ESR Positions for WP3
| Name | Subject | |
|---|---|---|
| ESR 12 WP3.1 | System-In-Package (SiP) radiation qualification requirements | Learn more |
| ESR 13 WP3.2 | Bridging methodology from component to system-level for the assessment of coupled radiation and degradation constraints in digital systems | Learn more |
| ESR 14 WP3.3 | Radiation tolerant communication links to be used for distributed systems and mixed-field radiation environments | Learn more |
Work Package 4
Furthermore, WP4 will make use of the research progress in the first three WPs to develop a handbook of guidelines and tools for rad-hard design and radiation testing of components and systems in complex environments. This document will serve as a decisive input for engineers across the European industry working on the design and characterization of electronic systems in a broad range of application fields. It will combine fundamental radiation aspects (i.e. particle interaction with matter, synergetic and coupled effects, etc.) and practical aspects (i.e. predictive tools, test facility information, etc.) providing an insight to radiation reliability otherwise inaccessible even for the most experienced radiation expert. It is intended to serve as basis for a new European radiation testing standard.
ESR Positions for WP4
| Name | Subject | |
|---|---|---|
| ESR 15 WP4.1 | Relevance, Guidelines & Tools for rad-hard design and radiation testing of components and systems in complex environments | Learn more |
Work Package 5
Finally, WP5 will provide a new and innovative and interdisciplinary training structure for radiation effects scientists and engineers.
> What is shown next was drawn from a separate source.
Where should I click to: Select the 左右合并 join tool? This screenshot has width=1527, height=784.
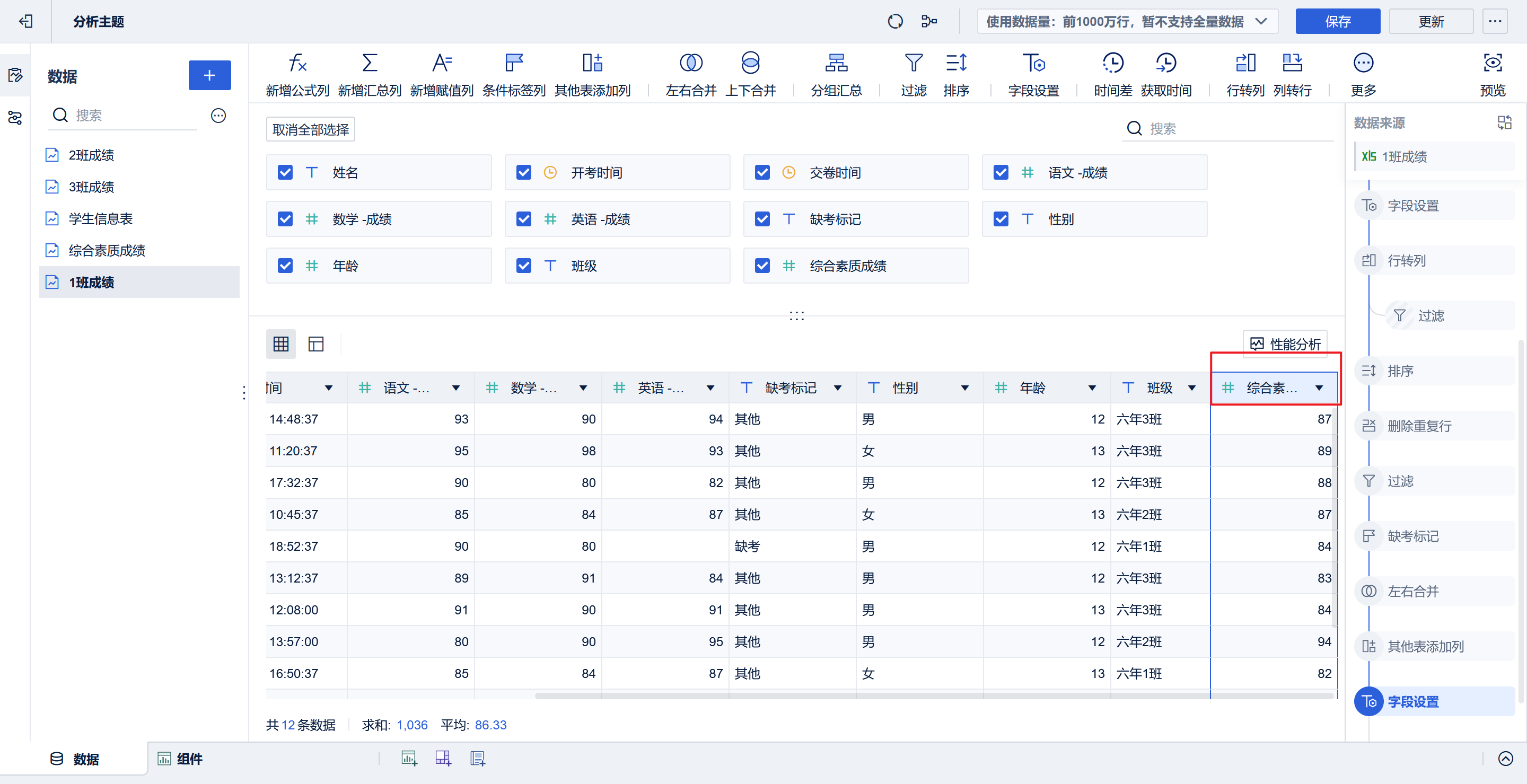690,63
Subjects so far included in very different academic disciplines - such as semiconductor physics, electronic systems engineering, applied nuclear physics, accelerator technology, etc. - will be combined in a coherent study and training plan that will result in the formation of highly qualified professionals, thus guaranteeing the competitiveness of the European industry in a strategic domain such as that of system reliability.